Text and item location entries:
::::
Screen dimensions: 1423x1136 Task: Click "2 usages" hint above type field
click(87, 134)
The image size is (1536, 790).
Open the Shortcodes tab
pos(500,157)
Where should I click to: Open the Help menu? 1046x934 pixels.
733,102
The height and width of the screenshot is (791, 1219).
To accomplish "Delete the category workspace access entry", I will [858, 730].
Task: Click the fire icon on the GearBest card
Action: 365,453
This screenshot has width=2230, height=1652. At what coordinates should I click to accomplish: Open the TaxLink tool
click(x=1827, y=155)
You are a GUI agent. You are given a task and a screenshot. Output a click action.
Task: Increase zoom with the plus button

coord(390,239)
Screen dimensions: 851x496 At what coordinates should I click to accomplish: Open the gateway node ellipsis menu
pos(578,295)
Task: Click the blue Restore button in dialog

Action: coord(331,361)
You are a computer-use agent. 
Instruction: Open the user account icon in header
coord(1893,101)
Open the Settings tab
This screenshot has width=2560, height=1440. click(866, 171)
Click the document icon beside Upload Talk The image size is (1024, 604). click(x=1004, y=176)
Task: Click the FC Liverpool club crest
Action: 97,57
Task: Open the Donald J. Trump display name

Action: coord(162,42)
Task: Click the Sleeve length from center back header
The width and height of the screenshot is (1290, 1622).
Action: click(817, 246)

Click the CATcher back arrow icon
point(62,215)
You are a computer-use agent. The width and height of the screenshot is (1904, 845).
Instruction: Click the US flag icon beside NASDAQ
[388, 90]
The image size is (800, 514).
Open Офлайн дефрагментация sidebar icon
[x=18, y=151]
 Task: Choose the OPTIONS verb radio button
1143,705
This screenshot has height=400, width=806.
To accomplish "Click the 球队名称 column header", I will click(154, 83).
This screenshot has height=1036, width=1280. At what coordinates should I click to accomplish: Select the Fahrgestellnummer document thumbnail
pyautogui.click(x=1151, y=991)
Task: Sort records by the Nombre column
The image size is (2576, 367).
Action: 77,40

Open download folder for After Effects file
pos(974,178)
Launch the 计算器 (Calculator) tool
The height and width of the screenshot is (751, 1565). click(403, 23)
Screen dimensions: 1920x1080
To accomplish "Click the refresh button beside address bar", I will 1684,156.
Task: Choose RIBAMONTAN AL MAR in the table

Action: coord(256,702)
::::
▶ Task
Reproduce all of the records above verbatim, with no changes.

▶ Expected output
Screen dimensions: 1423x1136 Task: Click "2 usages" hint above type field
click(87, 134)
The image size is (1536, 790).
Open the Shortcodes tab
pos(500,157)
Where should I click to: Open the Help menu? 1046x934 pixels.
733,102
The height and width of the screenshot is (791, 1219).
To accomplish "Delete the category workspace access entry", I will [858, 730].
Task: Click the fire icon on the GearBest card
Action: 365,453
This screenshot has width=2230, height=1652. At what coordinates should I click to accomplish: Open the TaxLink tool
click(x=1827, y=155)
You are a GUI agent. You are given a task and a screenshot. Output a click action.
Task: Increase zoom with the plus button

coord(390,239)
Screen dimensions: 851x496 At what coordinates should I click to accomplish: Open the gateway node ellipsis menu
pos(578,295)
Task: Click the blue Restore button in dialog

Action: coord(331,361)
You are a computer-use agent. 
Instruction: Open the user account icon in header
coord(1893,101)
Open the Settings tab
This screenshot has width=2560, height=1440. click(866, 171)
Click the document icon beside Upload Talk The image size is (1024, 604). click(x=1004, y=176)
Task: Click the FC Liverpool club crest
Action: 97,57
Task: Open the Donald J. Trump display name

Action: coord(162,42)
Task: Click the Sleeve length from center back header
The width and height of the screenshot is (1290, 1622).
Action: click(817, 246)

Click the CATcher back arrow icon
point(62,215)
You are a computer-use agent. The width and height of the screenshot is (1904, 845).
Instruction: Click the US flag icon beside NASDAQ
[388, 90]
The image size is (800, 514).
Open Офлайн дефрагментация sidebar icon
[x=18, y=151]
 Task: Choose the OPTIONS verb radio button
1143,705
This screenshot has height=400, width=806.
To accomplish "Click the 球队名称 column header", I will click(154, 83).
This screenshot has height=1036, width=1280. At what coordinates should I click to accomplish: Select the Fahrgestellnummer document thumbnail
pyautogui.click(x=1151, y=991)
Task: Sort records by the Nombre column
The image size is (2576, 367).
Action: 77,40

Open download folder for After Effects file
pos(974,178)
Launch the 计算器 (Calculator) tool
The height and width of the screenshot is (751, 1565). click(403, 23)
Screen dimensions: 1920x1080
To accomplish "Click the refresh button beside address bar", I will 1684,156.
Task: Choose RIBAMONTAN AL MAR in the table

Action: coord(256,702)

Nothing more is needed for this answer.